Citizenship confers legal rights/privileges but also duties.

The notion of "global" citizenship sounds more like globalist hyperindividualism and something that opens the door to mass migration. If so, it disregards the concept of ethnic and cultural group and the effects of unrestricted migration on the host country. (Actually, mass migration is a social engineering tactic that's been used in the past for the purposes of ethnic cleansing. Once you get enough people in the door from an alien culture, this causes fragmentation and destabilization and possibly the emigration if not destruction of the host populace. Whether that is the intention or not is irrelevant because that is the effect.)

1 comments

Isn’t pretty much everybody where they are today because of mass migration of their ancestors?

My government doesn’t tell me where I can travel. I think the world would be a better place if all governments worked like this.

> Isn’t pretty much everybody where they are today because of mass migration of their ancestors?

That's a preposterous argument. You're basically saying it's okay for host countries and culture to be wiped off the face of the planet for the sake of unrestricted migration. Why on earth would anyone want that to that happen to their country?

It's one thing to migrate en masse into unoccupied land.
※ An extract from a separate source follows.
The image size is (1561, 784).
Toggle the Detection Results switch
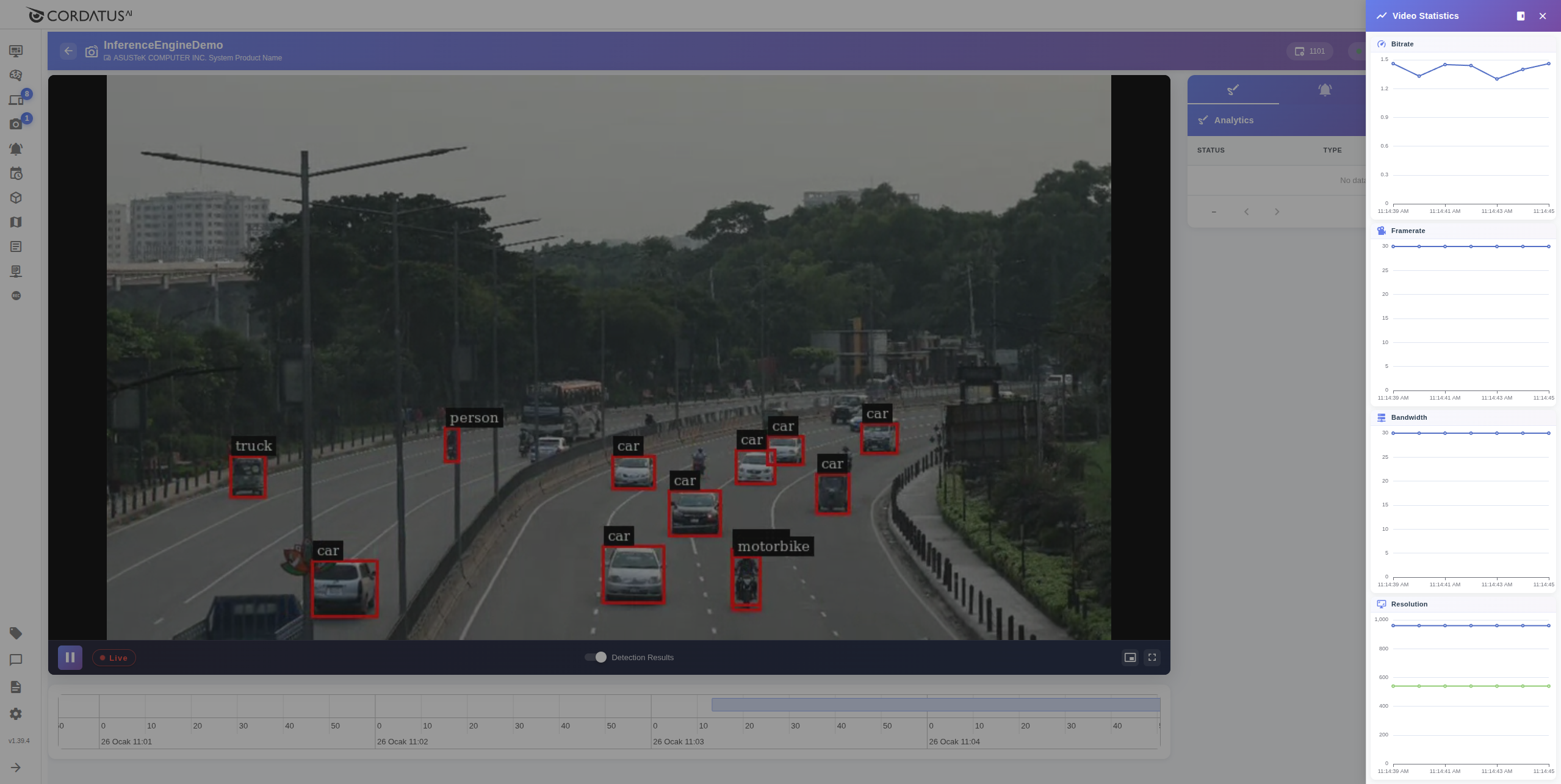click(x=596, y=657)
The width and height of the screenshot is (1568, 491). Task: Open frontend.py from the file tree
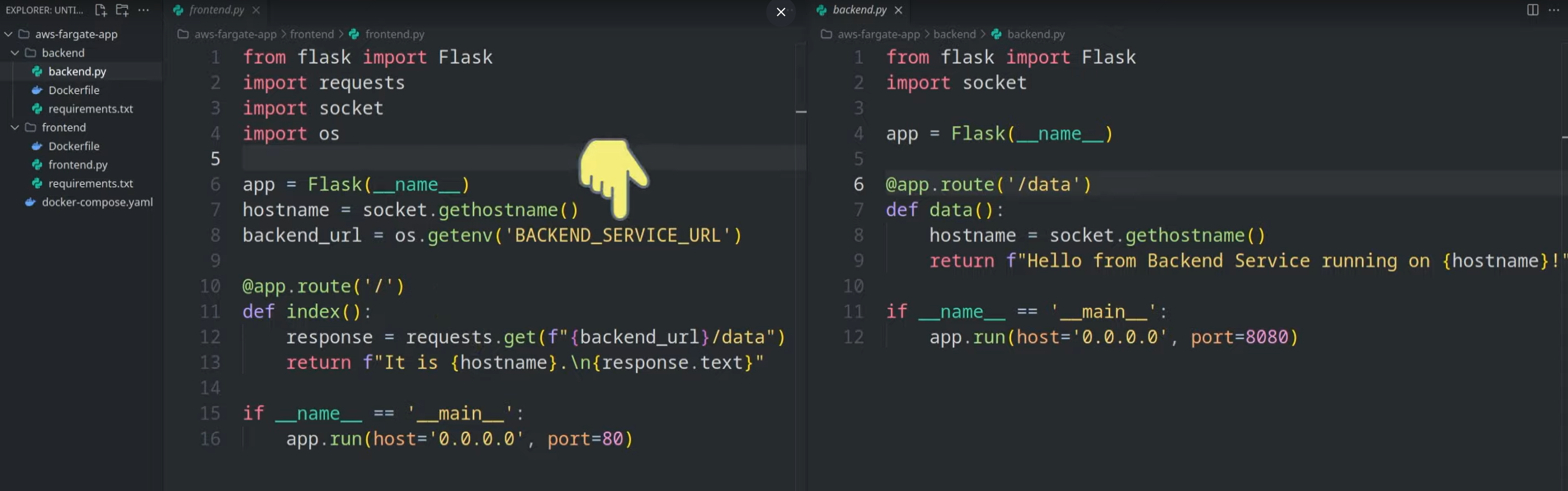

It is a different matter to migrate en masse into an existing society. Whenever the latter has happened, it has led to the destruction of the host society.

> My government doesn’t tell me where I can travel.

This has nothing to do with travel. Citizenship isn't the privilege of traveling. It is a legally enshrined commitment made to some society. The idea of global citizenship is simply vacuous. Hence my question above. it's it's about being able to flit about the world as your please, then it's an abuse of the term because that's not citizenship.

Scotland has been in a Union with England for 300 years, with a great deal of migration and no barriers between the nations. Has Scottish culture been "wiped off the face of the planet" in that time? No.